# `re` and Regular Expressions
`re` is a built-in Python module for working with regular expressions

In [1]:
import re

In [2]:
text = 'I am the very model of a modern major general'

In [3]:
pattern = 'model'

In [5]:
match = re.search(pattern,text)

In [8]:
match.span()

(14, 19)

In [9]:
multi_match = re.findall("mod",text)

In [10]:
multi_match

['mod', 'mod']

In [13]:
for matches in re.finditer("mod",text):
    print(matches.span())

(14, 17)
(25, 28)


## Regex patterns

|Character|Desc|Example pattern|Example match|
|:--|:--|:--|:--|
|`\d`|Digits|`test_\d\d\d`|'test_123'|
|`\w`|Alphanumeric|`\w\w\w`|'xy4'|
|`\s`|Whitespace|`\s\w\s\w\s\w`|' a b 4'|
|`\D`|Non-digits|`\D\D\s\D`|'QR S'|
|`\W`|Non-alphanumeric|`\W\W\W`|';-)'|
|`\S`|Non-whitespace|`\S\S\S`|'Foo'|

In [27]:
sentence = 'the haunted phone number is 451-666-6665'

In [28]:
phone_pattern = re.search(r'\d\d\d-\d\d\d-\d\d\d\d',sentence)

In [29]:
phone_pattern

<re.Match object; span=(28, 40), match='451-666-6665'>

In [30]:
phone_pattern.group()

'451-666-6665'

## Regex Pattern Quantifiers

|Character|Desc|Example pattern|Example match|
|:--|:--|:--|:--|
|`+`|One of more|`test_\d+`|'test_123'|
|`{x}`|Exactly x times|`\w{3}`|'xy4'|
|`{x,y}`|Between x and y times|`\d\s{4,7}\d`|'0    8'|
|`{x,}`|x or more times|`\D{3,}`|'QRST'|
|`*`|zero or more times|`ABC*`|'ABB'|
|`?`|once or none|`t?e?st`|'est'|

In [31]:
shorter_ph_pattern = re.search(r'\d{3}-\d{3}-\d{4}',sentence)

In [32]:
shorter_ph_pattern

<re.Match object; span=(28, 40), match='451-666-6665'>

In [36]:
grouped_ph_pattern = re.compile(r'(\d{3})-(\d{3})-(\d{4})')

In [37]:
new_result = re.search(grouped_ph_pattern, sentence)

In [41]:
new_result.group(1)

'451'

### OR
The pipe `|` can be used to search for multiple patterns.

In [42]:
new_sentence = 'I like cats and dogs and snakes and rabbits.

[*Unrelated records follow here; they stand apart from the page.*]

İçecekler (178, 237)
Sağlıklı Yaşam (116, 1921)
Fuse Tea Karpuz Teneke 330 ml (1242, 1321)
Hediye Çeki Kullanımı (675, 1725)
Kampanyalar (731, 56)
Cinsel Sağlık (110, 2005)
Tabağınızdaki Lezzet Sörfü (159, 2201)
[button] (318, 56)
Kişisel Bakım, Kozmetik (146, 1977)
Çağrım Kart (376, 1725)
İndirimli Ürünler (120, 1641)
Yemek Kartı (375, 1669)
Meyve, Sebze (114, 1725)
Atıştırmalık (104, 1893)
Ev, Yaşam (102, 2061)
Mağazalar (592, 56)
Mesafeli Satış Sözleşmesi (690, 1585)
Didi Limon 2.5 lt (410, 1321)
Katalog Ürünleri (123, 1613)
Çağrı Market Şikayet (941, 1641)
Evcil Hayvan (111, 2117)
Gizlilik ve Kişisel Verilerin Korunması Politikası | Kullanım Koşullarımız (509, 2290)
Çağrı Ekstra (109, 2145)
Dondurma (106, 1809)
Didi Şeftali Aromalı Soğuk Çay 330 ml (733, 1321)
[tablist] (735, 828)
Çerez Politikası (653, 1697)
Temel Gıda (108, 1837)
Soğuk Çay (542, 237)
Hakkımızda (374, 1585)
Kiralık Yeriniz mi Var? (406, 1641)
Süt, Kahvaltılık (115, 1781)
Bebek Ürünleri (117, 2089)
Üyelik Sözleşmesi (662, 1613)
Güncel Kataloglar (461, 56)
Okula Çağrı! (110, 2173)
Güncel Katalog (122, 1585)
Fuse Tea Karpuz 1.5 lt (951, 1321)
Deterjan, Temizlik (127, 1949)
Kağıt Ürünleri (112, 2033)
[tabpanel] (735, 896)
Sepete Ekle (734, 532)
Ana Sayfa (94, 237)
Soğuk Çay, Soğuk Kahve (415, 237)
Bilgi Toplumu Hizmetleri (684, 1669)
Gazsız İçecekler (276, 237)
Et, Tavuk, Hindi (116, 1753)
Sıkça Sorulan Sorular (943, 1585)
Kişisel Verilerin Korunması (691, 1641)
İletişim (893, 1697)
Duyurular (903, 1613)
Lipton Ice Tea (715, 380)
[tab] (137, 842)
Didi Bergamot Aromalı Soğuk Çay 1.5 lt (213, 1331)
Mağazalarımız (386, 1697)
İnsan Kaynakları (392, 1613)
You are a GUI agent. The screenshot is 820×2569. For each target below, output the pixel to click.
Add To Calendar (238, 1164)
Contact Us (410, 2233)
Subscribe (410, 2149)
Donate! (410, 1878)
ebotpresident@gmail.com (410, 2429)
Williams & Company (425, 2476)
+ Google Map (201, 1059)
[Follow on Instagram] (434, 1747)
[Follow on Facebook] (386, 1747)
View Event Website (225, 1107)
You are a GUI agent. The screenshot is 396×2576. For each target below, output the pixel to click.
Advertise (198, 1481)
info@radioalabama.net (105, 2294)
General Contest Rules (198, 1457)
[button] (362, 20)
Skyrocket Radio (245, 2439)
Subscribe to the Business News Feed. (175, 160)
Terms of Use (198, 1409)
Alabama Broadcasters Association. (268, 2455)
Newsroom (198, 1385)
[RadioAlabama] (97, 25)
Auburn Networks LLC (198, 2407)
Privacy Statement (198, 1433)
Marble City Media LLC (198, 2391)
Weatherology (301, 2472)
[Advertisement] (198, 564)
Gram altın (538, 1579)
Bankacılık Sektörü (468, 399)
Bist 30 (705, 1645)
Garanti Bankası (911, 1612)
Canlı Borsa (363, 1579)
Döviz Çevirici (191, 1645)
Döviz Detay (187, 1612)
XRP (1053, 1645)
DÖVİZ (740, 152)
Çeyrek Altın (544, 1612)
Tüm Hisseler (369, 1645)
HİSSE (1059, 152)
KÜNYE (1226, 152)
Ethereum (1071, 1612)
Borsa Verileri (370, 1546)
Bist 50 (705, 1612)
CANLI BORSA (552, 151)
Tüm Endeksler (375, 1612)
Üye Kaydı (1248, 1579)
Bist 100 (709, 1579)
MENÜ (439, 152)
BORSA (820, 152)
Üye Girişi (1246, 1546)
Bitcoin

I do not like spiders.'

In [44]:
re.search(r'dogs|giraffes',new_sentence)

<re.Match object; span=(16, 20), match='dogs'>

### Wildcard
A period `.` can be used to signify any character.

In [45]:
at_sentence = 'Batman and Catwoman were having tea with Gnatman.'

In [47]:
re.findall(r'.at',at_sentence)

['Bat', 'Cat', 'nat']

### Starts with and Ends with
The carat symbol `^` can be used to denote the start of a start of a target. The dollar symbol `$` can be used to denote the end of a pattern.

In [49]:
another_sentence = '1 is the loneliest number that you\'ll ever do'
re.search(r'^1', another_sentence)

<re.Match object; span=(0, 1), match='1'>

In [50]:
another_sentence2 = '2 can be as bad as 1 it\'s the loneliest number since the number 1'
re.search(r'1$',another_sentence2)

<re.Match object; span=(64, 65), match='1'>

### Exclude
Square brackets `[]` can be used to exclude items from a pattern.

In [51]:
new_phrase = 'There are 39 steps'

In [53]:
re.findall(f'[^\d]+',new_phrase)

['There are ', ' steps']

In [54]:
transformative_phrase = 'bah-weep grana-weep ninnibong! bah-weep grana-weep ninnibong?'

In [57]:
re.findall(r'[^! ?]+', transformative_phrase) # exclude exclamations, question marks, and spaces

['bah-weep', 'grana-weep', 'ninnibong', 'bah-weep', 'grana-weep', 'ninnibong']